● **WHAT IS BEING ASKED**:
Reproduce every entry exactly as given.

● **EXCERPTED DATA**:
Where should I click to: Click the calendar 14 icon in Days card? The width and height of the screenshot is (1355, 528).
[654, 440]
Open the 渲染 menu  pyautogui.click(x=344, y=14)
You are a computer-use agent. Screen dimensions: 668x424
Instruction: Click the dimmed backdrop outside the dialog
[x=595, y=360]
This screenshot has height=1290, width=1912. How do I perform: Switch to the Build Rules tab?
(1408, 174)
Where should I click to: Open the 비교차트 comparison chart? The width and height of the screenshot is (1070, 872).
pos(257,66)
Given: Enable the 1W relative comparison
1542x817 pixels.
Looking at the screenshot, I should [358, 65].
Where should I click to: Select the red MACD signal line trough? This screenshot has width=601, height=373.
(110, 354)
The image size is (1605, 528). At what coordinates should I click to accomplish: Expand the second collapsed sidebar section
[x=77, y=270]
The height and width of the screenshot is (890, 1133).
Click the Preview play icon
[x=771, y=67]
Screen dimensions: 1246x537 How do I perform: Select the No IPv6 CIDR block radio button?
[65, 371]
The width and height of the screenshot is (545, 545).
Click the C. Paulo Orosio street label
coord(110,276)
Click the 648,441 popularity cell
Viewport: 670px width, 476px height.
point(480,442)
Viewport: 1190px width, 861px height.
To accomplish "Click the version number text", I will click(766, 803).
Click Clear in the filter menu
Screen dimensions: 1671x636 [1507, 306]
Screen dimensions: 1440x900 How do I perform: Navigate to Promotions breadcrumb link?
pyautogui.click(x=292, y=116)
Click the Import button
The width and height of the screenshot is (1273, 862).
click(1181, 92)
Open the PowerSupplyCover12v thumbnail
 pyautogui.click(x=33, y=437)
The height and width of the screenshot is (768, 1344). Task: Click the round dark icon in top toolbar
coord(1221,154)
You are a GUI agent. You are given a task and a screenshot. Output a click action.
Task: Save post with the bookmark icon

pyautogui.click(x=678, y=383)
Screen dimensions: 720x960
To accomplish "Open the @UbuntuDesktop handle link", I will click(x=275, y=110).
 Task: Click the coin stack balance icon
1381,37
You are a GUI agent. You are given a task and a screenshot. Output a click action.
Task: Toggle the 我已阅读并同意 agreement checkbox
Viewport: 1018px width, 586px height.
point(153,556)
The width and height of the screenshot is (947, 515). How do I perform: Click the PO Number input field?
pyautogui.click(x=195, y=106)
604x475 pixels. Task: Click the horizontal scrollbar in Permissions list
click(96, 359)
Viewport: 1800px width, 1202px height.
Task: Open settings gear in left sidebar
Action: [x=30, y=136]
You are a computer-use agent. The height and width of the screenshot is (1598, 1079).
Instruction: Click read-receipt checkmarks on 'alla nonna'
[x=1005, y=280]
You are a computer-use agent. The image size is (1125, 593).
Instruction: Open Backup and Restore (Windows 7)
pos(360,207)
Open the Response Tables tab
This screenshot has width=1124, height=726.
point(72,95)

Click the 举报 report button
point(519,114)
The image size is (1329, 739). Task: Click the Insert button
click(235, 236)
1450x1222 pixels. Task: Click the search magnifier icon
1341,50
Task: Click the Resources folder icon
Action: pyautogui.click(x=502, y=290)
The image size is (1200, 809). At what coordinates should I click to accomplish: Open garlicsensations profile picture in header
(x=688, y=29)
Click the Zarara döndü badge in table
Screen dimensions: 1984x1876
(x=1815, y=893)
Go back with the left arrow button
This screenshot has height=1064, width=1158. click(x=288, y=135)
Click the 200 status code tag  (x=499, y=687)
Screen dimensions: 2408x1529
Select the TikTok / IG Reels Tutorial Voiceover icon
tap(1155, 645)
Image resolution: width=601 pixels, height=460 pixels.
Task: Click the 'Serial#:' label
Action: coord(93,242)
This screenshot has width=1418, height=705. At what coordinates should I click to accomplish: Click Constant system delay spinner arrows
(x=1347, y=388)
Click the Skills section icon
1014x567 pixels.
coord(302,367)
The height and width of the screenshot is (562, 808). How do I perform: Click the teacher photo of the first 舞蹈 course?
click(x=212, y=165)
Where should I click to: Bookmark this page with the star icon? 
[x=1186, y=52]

● **RESULT**:
Where should I click to: Click the calendar 14 icon in Days card? The width and height of the screenshot is (1355, 528).
[654, 440]
Open the 渲染 menu  pyautogui.click(x=344, y=14)
You are a computer-use agent. Screen dimensions: 668x424
Instruction: Click the dimmed backdrop outside the dialog
[x=595, y=360]
This screenshot has height=1290, width=1912. How do I perform: Switch to the Build Rules tab?
(1408, 174)
Where should I click to: Open the 비교차트 comparison chart? The width and height of the screenshot is (1070, 872).
pos(257,66)
Given: Enable the 1W relative comparison
1542x817 pixels.
Looking at the screenshot, I should [358, 65].
Where should I click to: Select the red MACD signal line trough? This screenshot has width=601, height=373.
(110, 354)
The image size is (1605, 528). At what coordinates should I click to accomplish: Expand the second collapsed sidebar section
[x=77, y=270]
The height and width of the screenshot is (890, 1133).
Click the Preview play icon
[x=771, y=67]
Screen dimensions: 1246x537 How do I perform: Select the No IPv6 CIDR block radio button?
[65, 371]
The width and height of the screenshot is (545, 545).
Click the C. Paulo Orosio street label
coord(110,276)
Click the 648,441 popularity cell
Viewport: 670px width, 476px height.
point(480,442)
Viewport: 1190px width, 861px height.
To accomplish "Click the version number text", I will click(766, 803).
Click Clear in the filter menu
Screen dimensions: 1671x636 [1507, 306]
Screen dimensions: 1440x900 How do I perform: Navigate to Promotions breadcrumb link?
pyautogui.click(x=292, y=116)
Click the Import button
The width and height of the screenshot is (1273, 862).
click(1181, 92)
Open the PowerSupplyCover12v thumbnail
 pyautogui.click(x=33, y=437)
The height and width of the screenshot is (768, 1344). Task: Click the round dark icon in top toolbar
coord(1221,154)
You are a GUI agent. You are given a task and a screenshot. Output a click action.
Task: Save post with the bookmark icon

pyautogui.click(x=678, y=383)
Screen dimensions: 720x960
To accomplish "Open the @UbuntuDesktop handle link", I will click(x=275, y=110).
 Task: Click the coin stack balance icon
1381,37
You are a GUI agent. You are given a task and a screenshot. Output a click action.
Task: Toggle the 我已阅读并同意 agreement checkbox
Viewport: 1018px width, 586px height.
point(153,556)
The width and height of the screenshot is (947, 515). How do I perform: Click the PO Number input field?
pyautogui.click(x=195, y=106)
604x475 pixels. Task: Click the horizontal scrollbar in Permissions list
click(96, 359)
Viewport: 1800px width, 1202px height.
Task: Open settings gear in left sidebar
Action: [x=30, y=136]
You are a computer-use agent. The height and width of the screenshot is (1598, 1079).
Instruction: Click read-receipt checkmarks on 'alla nonna'
[x=1005, y=280]
You are a computer-use agent. The image size is (1125, 593).
Instruction: Open Backup and Restore (Windows 7)
pos(360,207)
Open the Response Tables tab
This screenshot has width=1124, height=726.
point(72,95)

Click the 举报 report button
point(519,114)
The image size is (1329, 739). Task: Click the Insert button
click(235, 236)
1450x1222 pixels. Task: Click the search magnifier icon
1341,50
Task: Click the Resources folder icon
Action: pyautogui.click(x=502, y=290)
The image size is (1200, 809). At what coordinates should I click to accomplish: Open garlicsensations profile picture in header
(x=688, y=29)
Click the Zarara döndü badge in table
Screen dimensions: 1984x1876
(x=1815, y=893)
Go back with the left arrow button
This screenshot has height=1064, width=1158. click(x=288, y=135)
Click the 200 status code tag  (x=499, y=687)
Screen dimensions: 2408x1529
Select the TikTok / IG Reels Tutorial Voiceover icon
tap(1155, 645)
Image resolution: width=601 pixels, height=460 pixels.
Task: Click the 'Serial#:' label
Action: coord(93,242)
This screenshot has width=1418, height=705. At what coordinates should I click to accomplish: Click Constant system delay spinner arrows
(x=1347, y=388)
Click the Skills section icon
1014x567 pixels.
coord(302,367)
The height and width of the screenshot is (562, 808). How do I perform: Click the teacher photo of the first 舞蹈 course?
click(x=212, y=165)
Where should I click to: Bookmark this page with the star icon? 
[x=1186, y=52]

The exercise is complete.